| EXERCISE BRIEF |
Before the records, copy out the lines beginning with the one that contains "hyperspyui.overrides module (81, 481)" and continuing through the end of the records, repeating them without any change.

| SUPPLIED RECORDS |
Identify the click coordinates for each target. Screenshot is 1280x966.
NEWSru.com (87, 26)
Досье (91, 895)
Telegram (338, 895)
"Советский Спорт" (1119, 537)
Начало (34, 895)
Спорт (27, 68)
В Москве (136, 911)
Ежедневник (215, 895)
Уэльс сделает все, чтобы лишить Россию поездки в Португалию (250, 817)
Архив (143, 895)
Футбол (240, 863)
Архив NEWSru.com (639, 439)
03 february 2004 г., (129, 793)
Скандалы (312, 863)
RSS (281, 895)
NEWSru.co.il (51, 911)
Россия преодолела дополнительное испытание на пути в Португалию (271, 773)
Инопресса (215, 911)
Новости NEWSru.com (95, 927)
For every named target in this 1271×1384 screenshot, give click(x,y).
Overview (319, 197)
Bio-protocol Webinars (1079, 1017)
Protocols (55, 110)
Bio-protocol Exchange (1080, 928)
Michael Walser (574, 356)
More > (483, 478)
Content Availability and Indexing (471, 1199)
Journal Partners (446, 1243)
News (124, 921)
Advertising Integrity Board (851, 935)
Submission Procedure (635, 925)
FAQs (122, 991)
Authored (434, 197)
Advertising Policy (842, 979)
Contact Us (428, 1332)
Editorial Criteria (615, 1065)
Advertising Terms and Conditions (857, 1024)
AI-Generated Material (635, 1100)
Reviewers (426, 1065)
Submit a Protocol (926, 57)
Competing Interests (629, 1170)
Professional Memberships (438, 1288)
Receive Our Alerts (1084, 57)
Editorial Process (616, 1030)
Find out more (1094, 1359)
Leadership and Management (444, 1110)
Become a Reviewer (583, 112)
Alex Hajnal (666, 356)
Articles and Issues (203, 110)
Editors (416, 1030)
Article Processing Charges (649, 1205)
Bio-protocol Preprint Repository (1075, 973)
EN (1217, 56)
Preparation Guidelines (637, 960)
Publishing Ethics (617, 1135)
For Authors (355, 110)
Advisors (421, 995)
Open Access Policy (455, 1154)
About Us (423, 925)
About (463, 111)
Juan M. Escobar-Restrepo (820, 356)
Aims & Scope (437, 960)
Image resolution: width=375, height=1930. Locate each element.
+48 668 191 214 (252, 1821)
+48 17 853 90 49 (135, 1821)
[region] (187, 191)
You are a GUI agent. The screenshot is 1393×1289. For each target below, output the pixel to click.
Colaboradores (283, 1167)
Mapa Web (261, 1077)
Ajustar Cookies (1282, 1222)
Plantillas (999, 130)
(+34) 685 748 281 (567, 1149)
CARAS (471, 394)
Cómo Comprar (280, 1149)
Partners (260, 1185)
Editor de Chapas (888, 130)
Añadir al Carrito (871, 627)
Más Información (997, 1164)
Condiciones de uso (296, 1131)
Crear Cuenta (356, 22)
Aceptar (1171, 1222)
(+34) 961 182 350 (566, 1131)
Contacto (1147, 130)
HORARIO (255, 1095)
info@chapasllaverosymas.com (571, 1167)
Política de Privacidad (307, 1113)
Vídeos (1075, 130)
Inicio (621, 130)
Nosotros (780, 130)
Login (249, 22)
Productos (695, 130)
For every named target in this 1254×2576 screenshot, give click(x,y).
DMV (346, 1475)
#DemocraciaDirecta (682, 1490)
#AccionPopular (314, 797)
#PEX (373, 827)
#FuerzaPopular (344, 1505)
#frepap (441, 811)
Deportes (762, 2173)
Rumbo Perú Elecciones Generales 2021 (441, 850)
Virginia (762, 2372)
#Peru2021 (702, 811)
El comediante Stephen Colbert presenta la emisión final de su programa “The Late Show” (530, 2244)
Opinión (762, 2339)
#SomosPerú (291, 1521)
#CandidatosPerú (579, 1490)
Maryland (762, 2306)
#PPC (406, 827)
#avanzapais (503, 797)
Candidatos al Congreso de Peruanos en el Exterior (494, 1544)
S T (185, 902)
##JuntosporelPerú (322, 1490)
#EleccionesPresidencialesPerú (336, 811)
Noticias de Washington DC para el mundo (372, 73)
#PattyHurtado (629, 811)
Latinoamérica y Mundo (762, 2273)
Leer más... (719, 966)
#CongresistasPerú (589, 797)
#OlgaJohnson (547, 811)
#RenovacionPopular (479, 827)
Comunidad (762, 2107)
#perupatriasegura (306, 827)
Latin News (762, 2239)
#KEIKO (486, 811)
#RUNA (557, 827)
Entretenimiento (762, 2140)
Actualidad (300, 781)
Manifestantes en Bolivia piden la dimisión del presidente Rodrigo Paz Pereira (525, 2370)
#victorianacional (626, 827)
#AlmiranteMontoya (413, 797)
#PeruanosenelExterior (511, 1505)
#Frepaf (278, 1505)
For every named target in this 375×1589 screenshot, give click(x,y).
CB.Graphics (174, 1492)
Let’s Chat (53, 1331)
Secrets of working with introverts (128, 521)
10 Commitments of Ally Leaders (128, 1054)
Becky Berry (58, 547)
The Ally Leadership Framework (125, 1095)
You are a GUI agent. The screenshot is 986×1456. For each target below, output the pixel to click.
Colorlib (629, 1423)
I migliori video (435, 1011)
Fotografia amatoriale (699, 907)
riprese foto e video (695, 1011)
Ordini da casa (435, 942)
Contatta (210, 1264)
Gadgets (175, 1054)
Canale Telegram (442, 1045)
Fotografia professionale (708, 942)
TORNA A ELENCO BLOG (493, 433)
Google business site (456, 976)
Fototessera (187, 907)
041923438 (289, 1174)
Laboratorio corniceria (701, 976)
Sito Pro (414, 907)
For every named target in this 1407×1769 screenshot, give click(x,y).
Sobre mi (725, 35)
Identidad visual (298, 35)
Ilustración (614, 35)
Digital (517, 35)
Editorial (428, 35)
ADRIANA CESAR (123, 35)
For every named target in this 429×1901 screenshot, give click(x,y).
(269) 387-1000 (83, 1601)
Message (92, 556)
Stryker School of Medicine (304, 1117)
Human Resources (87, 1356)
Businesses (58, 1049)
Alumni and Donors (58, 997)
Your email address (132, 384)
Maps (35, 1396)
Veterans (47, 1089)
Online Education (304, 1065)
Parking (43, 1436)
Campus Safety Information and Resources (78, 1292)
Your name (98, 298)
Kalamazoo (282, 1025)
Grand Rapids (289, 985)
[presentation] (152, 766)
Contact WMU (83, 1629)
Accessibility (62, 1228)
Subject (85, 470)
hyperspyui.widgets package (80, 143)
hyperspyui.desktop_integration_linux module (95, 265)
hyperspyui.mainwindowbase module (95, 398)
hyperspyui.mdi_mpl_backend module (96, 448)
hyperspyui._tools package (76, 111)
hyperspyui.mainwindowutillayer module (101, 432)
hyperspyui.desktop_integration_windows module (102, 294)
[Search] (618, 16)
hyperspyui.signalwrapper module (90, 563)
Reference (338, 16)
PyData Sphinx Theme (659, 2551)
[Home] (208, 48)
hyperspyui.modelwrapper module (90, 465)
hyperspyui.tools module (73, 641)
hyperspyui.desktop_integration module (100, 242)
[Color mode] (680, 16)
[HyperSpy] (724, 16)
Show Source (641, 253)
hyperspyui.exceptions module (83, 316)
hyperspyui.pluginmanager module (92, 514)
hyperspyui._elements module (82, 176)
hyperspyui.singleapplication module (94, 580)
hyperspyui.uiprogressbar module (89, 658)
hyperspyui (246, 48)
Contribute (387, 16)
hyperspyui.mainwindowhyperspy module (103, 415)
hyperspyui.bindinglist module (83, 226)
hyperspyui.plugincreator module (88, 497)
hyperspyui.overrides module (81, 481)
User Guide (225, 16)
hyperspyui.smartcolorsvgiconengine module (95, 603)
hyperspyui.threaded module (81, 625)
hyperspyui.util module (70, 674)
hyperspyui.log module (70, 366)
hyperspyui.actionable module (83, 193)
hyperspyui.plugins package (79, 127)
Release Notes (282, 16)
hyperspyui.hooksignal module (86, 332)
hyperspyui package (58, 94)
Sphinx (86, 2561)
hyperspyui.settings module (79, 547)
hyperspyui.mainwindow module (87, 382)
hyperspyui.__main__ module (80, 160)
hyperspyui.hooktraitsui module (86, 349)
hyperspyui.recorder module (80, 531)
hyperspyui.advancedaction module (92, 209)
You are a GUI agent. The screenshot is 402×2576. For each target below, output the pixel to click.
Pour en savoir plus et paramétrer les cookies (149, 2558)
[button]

| SOLUTION TO THIS PROBLEM |
hyperspyui.overrides module (81, 481)
User Guide (225, 16)
hyperspyui.smartcolorsvgiconengine module (95, 603)
hyperspyui.threaded module (81, 625)
hyperspyui.util module (70, 674)
hyperspyui.log module (70, 366)
hyperspyui.actionable module (83, 193)
hyperspyui.plugins package (79, 127)
Release Notes (282, 16)
hyperspyui.hooksignal module (86, 332)
hyperspyui package (58, 94)
Sphinx (86, 2561)
hyperspyui.settings module (79, 547)
hyperspyui.mainwindow module (87, 382)
hyperspyui.__main__ module (80, 160)
hyperspyui.hooktraitsui module (86, 349)
hyperspyui.recorder module (80, 531)
hyperspyui.advancedaction module (92, 209)
You are a GUI agent. The screenshot is 402×2576. For each target below, output the pixel to click.
Pour en savoir plus et paramétrer les cookies (149, 2558)
[button]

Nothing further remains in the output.